Extracted material ::
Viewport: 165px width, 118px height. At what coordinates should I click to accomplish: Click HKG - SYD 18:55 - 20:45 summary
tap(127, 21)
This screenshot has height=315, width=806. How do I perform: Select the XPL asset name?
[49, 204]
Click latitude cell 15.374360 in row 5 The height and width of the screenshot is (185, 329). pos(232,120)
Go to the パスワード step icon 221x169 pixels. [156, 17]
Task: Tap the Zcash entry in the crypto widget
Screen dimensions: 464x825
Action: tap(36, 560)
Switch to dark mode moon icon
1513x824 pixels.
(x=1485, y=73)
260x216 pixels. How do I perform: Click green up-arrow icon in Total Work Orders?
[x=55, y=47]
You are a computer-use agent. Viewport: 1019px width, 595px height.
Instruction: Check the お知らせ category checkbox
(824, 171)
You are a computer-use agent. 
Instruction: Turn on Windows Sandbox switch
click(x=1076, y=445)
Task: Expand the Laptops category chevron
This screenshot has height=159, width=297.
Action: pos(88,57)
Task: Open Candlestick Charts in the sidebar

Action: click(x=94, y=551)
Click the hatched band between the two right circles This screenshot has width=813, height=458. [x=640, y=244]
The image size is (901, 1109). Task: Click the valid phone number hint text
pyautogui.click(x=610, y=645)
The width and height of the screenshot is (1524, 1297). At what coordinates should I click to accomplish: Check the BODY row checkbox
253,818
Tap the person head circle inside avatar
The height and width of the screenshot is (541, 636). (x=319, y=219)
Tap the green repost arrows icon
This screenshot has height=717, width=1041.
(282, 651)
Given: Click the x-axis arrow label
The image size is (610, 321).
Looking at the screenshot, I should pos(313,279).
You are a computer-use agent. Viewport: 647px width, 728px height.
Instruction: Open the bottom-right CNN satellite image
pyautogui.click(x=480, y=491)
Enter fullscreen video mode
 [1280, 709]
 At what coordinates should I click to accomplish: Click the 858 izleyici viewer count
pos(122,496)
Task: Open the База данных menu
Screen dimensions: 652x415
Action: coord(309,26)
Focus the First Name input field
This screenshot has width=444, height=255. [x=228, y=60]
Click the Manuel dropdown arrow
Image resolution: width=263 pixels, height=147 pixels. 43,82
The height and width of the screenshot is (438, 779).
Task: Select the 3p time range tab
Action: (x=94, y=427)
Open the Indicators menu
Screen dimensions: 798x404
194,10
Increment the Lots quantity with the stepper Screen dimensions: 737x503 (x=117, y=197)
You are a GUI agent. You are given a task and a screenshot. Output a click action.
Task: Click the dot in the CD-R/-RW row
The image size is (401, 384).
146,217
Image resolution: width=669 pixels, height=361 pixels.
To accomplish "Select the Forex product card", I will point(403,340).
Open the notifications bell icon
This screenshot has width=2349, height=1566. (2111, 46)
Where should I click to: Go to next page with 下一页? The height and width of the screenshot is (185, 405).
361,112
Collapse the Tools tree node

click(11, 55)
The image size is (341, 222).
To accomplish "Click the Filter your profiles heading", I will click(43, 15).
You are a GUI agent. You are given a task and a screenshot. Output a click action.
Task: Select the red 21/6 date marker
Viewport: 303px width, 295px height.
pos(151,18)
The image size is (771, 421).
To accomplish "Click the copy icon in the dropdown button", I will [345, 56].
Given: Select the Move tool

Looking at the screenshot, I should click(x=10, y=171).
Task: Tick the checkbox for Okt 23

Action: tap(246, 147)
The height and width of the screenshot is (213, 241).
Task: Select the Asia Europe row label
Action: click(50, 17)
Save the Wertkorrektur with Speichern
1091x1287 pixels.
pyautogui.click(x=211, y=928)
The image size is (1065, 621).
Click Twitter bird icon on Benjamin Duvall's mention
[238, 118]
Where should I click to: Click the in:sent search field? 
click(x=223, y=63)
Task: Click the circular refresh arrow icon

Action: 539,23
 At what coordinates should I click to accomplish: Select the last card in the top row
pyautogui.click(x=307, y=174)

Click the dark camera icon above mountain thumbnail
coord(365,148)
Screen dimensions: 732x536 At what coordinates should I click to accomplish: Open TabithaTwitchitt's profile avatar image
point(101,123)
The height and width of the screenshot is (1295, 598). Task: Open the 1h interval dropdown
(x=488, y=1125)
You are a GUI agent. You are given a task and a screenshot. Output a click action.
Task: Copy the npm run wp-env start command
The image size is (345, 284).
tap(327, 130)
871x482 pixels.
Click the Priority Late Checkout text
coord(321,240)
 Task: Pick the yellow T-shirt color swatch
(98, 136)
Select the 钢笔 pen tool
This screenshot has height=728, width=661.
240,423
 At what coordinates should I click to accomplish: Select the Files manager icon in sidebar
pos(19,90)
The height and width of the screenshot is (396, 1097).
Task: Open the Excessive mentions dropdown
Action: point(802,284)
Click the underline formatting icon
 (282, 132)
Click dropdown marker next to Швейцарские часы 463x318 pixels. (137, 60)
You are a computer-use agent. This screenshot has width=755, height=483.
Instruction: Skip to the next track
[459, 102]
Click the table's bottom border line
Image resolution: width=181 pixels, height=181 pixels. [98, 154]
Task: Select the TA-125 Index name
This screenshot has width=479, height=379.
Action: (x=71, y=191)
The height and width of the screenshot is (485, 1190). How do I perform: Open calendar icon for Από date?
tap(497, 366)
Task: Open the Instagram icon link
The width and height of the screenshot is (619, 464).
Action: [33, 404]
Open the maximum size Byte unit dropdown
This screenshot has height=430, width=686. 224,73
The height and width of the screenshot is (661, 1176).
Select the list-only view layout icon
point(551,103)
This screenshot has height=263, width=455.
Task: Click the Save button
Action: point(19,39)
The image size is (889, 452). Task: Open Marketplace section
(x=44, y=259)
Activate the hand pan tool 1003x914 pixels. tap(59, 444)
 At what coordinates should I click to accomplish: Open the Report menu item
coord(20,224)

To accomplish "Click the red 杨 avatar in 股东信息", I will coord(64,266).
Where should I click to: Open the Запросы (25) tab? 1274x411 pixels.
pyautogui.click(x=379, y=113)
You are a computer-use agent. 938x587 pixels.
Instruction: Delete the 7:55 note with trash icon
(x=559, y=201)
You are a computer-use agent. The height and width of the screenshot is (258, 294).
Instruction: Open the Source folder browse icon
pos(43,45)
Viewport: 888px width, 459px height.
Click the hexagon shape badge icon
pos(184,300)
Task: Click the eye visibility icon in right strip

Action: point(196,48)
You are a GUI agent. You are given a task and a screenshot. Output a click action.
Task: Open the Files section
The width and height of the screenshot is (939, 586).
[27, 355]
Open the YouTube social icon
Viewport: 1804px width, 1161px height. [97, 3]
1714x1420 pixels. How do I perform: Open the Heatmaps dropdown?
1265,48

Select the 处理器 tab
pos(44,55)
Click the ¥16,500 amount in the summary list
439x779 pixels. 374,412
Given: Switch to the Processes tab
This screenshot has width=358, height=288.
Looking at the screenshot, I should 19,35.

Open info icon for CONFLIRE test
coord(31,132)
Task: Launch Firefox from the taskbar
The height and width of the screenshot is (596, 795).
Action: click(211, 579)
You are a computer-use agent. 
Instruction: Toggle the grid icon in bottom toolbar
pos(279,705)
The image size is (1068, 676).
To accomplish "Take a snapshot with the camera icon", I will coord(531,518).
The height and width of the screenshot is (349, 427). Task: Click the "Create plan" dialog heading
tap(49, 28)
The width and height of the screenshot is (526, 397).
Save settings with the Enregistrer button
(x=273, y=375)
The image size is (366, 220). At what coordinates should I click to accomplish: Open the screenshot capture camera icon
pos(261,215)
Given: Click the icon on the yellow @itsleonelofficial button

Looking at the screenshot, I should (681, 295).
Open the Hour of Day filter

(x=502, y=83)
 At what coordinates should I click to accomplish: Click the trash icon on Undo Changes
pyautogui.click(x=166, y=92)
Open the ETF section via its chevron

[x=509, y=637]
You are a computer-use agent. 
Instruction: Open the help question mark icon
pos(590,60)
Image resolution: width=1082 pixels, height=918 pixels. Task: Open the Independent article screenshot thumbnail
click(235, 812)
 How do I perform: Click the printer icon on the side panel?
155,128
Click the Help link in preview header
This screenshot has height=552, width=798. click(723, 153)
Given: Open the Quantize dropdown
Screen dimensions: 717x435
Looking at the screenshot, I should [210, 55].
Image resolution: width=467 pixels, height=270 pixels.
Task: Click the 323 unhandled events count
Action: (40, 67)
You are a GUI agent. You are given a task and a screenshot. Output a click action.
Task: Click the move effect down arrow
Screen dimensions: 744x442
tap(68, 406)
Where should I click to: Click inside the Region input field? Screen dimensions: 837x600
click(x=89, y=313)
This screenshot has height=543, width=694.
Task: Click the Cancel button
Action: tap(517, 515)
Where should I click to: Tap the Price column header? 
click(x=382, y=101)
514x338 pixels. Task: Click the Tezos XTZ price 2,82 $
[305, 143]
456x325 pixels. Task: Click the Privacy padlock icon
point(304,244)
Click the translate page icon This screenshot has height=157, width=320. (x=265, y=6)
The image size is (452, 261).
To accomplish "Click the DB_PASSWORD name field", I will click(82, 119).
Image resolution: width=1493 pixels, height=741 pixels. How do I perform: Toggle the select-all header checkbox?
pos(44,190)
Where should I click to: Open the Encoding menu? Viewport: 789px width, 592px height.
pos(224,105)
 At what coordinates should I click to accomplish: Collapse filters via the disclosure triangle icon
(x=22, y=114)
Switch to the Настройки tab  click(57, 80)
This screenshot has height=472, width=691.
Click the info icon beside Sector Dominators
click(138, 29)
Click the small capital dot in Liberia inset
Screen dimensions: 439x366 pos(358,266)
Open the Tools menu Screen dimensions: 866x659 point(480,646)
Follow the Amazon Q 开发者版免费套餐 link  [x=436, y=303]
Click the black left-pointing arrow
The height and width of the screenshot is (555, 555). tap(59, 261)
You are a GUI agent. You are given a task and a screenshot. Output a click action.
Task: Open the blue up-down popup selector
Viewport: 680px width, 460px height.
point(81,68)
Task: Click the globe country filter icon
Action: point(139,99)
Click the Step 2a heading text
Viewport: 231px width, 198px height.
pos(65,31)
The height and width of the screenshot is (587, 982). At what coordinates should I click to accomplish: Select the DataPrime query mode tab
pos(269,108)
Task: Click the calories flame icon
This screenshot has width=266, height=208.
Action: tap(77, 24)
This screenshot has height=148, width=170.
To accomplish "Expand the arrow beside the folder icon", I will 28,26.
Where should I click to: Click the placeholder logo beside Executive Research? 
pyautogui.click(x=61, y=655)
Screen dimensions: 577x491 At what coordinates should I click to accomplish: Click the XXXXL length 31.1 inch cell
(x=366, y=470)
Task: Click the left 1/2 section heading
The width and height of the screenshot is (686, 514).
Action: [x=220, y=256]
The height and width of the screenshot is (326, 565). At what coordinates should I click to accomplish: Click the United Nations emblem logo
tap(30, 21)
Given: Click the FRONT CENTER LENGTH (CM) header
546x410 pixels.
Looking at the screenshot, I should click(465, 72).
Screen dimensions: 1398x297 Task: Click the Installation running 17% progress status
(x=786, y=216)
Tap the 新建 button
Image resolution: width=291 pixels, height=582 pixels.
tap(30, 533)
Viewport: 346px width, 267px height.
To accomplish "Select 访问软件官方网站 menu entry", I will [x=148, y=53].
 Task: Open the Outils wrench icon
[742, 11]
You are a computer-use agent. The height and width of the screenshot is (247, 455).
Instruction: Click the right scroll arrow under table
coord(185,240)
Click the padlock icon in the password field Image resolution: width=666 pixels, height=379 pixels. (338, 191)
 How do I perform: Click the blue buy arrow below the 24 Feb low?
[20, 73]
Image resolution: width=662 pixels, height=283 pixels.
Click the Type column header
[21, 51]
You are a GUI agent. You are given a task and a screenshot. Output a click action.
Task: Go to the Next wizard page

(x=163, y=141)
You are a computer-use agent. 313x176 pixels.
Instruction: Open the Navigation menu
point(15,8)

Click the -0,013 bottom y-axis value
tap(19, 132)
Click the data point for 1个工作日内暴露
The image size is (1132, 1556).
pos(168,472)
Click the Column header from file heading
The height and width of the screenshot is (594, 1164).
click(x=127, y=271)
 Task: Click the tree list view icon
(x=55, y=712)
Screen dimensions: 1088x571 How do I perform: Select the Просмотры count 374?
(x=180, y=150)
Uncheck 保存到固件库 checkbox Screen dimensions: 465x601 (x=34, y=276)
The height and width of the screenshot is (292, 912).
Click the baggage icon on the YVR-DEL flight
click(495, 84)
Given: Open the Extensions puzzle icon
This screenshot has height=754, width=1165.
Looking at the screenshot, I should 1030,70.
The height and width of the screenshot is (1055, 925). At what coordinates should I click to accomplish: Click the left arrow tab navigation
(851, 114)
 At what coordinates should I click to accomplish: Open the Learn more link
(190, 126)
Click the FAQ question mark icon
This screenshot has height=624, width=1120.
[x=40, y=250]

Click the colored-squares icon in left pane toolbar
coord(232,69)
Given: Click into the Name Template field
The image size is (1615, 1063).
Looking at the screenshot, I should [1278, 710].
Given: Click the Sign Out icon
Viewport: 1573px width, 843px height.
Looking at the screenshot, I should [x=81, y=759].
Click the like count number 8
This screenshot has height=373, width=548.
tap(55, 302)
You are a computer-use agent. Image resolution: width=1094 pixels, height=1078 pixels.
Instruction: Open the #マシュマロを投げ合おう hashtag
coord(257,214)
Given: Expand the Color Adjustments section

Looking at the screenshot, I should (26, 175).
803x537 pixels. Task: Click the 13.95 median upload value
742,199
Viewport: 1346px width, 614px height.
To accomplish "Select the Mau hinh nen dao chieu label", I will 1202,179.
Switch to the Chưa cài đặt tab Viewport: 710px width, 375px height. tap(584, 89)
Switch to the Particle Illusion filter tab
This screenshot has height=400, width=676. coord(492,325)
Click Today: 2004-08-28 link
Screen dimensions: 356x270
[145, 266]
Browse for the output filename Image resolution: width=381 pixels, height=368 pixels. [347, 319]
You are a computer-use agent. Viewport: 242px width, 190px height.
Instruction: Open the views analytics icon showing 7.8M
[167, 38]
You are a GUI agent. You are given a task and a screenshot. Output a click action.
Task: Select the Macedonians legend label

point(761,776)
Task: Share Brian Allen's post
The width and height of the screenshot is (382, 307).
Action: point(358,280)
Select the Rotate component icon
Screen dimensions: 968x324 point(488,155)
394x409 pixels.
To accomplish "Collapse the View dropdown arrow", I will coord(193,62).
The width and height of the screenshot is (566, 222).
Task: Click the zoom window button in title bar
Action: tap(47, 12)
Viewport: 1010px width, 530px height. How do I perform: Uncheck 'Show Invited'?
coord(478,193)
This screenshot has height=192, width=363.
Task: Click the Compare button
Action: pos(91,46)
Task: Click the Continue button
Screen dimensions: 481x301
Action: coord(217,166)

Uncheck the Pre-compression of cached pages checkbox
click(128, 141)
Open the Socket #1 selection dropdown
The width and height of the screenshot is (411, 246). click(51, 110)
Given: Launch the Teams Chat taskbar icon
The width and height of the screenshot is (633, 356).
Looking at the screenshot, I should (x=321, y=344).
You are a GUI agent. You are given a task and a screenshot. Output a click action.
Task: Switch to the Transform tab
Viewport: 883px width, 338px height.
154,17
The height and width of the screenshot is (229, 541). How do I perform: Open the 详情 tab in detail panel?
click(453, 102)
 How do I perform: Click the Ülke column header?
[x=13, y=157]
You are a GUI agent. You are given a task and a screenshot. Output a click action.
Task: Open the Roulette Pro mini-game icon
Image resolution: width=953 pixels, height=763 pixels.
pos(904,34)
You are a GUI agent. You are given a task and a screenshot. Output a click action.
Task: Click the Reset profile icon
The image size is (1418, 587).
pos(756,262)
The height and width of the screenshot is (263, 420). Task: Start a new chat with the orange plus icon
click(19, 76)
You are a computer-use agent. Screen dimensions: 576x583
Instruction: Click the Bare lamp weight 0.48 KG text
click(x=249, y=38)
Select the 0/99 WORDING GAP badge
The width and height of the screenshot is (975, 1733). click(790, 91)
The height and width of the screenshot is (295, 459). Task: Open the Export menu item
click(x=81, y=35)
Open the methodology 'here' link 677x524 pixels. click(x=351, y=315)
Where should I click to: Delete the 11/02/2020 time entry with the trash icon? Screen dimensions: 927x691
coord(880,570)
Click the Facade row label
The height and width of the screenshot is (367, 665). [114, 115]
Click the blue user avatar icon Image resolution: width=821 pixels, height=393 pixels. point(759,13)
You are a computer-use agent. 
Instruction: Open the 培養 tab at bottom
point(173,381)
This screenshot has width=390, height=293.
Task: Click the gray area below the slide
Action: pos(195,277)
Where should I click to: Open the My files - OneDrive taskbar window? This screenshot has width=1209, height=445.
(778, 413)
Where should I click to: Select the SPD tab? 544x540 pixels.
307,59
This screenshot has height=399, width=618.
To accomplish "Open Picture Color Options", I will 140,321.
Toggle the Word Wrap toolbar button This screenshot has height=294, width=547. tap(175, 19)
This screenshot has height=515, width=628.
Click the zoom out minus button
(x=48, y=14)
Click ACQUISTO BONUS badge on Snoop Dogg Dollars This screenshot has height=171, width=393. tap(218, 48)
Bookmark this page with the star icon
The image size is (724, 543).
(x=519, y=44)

The problem ::
Figure out how many lines above include the string "marker", then report that number and nothing else.

Response to this exercise ::
2